Negli ultimi anni il sistema della ristorazione collettiva, in particolare mense religiose, scolastiche, ospedaliere e servizi di catering per enti pubblici, sta vivendo un cambiamento profondo. Le gare d’appalto e i capitolati tecnici non valutano più solo il costo del pasto, ma la sua qualità nutrizionale, l’impatto ambientale e l’aderenza ai Criteri Ambientali Minimi (CAM).
In Italia il punto di riferimento compatibile con le normative è la Dieta Mediterranea. Per gli stranieri la colazione è prevalentemente salata con uova formaggi, affettati tra cui mortadella non troppo speziata, prosciutto cotto o crudo ma «stagionato almeno 16 mesi e solo DOP e IGP» per gli italiani invece: yogurt, frutta, marmellata, pane, fette biscottate integrali e no ma è obbligatorio servire cornetti 3 volte a settimana.

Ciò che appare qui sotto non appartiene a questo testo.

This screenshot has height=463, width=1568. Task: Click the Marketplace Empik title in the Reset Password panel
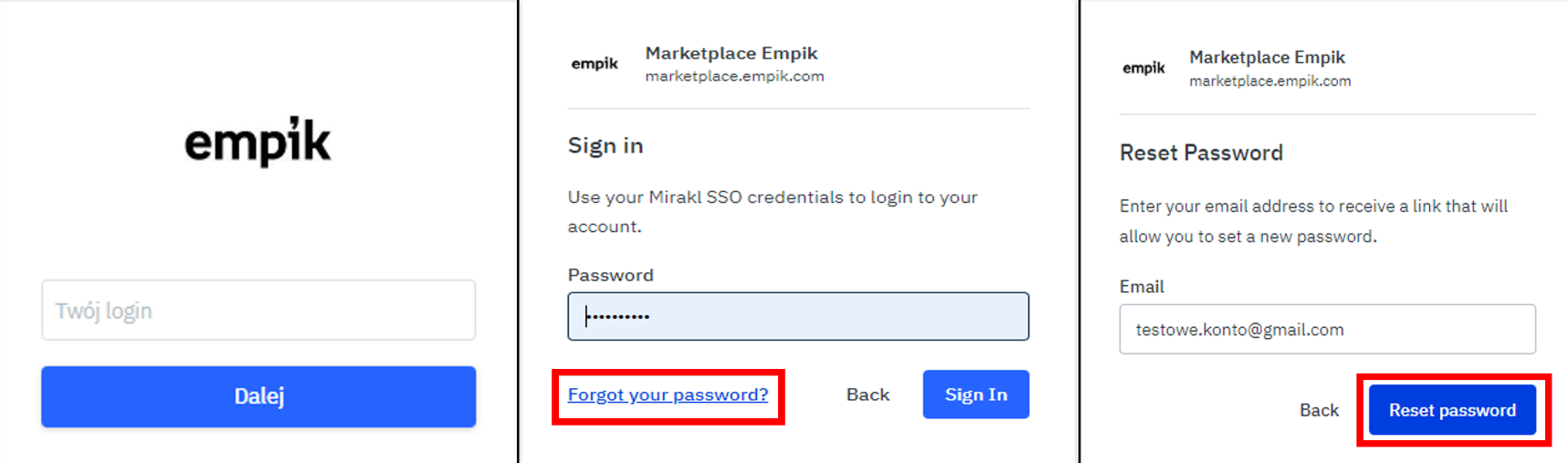1267,57
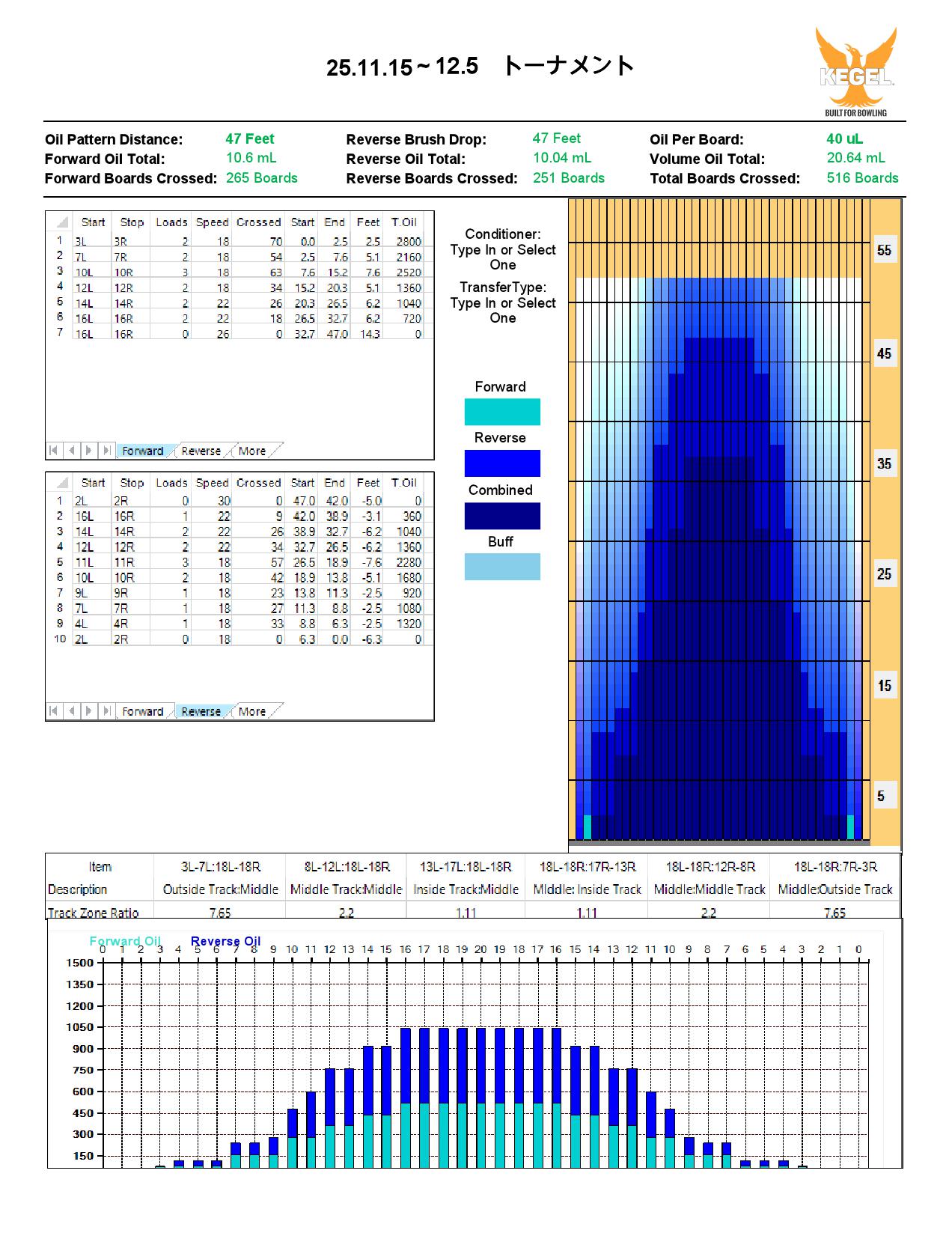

Nel monastero di Alcobaça, in Portogallo, avevano escogitato un sistema efficace: al refettorio si entrava obbligatoriamente per la “pega-gordo”, letteralmente “acchiappa grassi”; una “porta stretta” di 32-26 centimetri e chi non riusciva a superarla saltava il pasto. Due differenti obblighi. Molto interessante è la qualità richiesta per i cibi.
La pasta fresca, anche all’uovo o secca da servire ogni giorno alternativamente a pranzo oppure a cena. Come secondo piatto il pesce che deve essere preferibilmente fresco per usare poco quello in scatola. Come opzione carne o formaggi o affettati. Per contorno verdure. Oltre alla frutta, a fine pasto una volta alla settimana un piccolo dolce, e poi acqua e un bicchiere di vino o birra.